start

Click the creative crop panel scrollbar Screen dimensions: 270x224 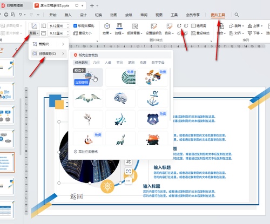pyautogui.click(x=170, y=94)
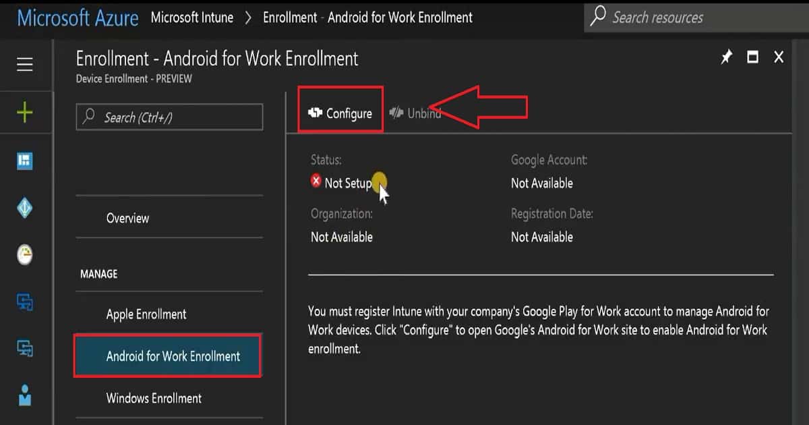Click the green plus New resource icon
Image resolution: width=809 pixels, height=425 pixels.
tap(25, 112)
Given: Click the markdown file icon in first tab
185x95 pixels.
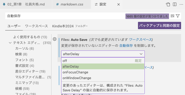Looking at the screenshot, I should (x=4, y=4).
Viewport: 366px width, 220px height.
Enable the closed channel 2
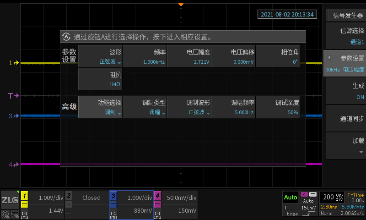[x=86, y=204]
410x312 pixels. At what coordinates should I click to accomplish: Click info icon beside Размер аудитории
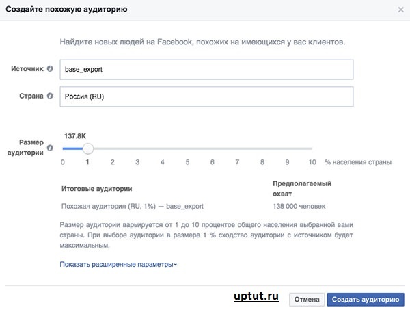[x=50, y=148]
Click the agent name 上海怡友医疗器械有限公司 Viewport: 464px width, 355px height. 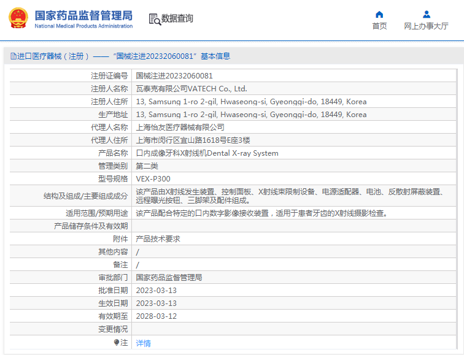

end

Rewrite every line from the one containing "Viewport: 366px width, 220px height." through the end of the items, keeping all item wording, and multiply each click coordinate in the answers by 2.4, rounding to whole numbers with halves going up. Leave the pictures out and change nothing else.

THE OUTPUT:
Viewport: 366px width, 220px height.
Enable the closed channel 2
[x=206, y=490]
410x312 pixels. At what coordinates should I click to accomplish: Click info icon beside Размер аудитории
[x=120, y=355]
Click the agent name 上海怡友医疗器械有限公司 Viewport: 464px width, 355px height. 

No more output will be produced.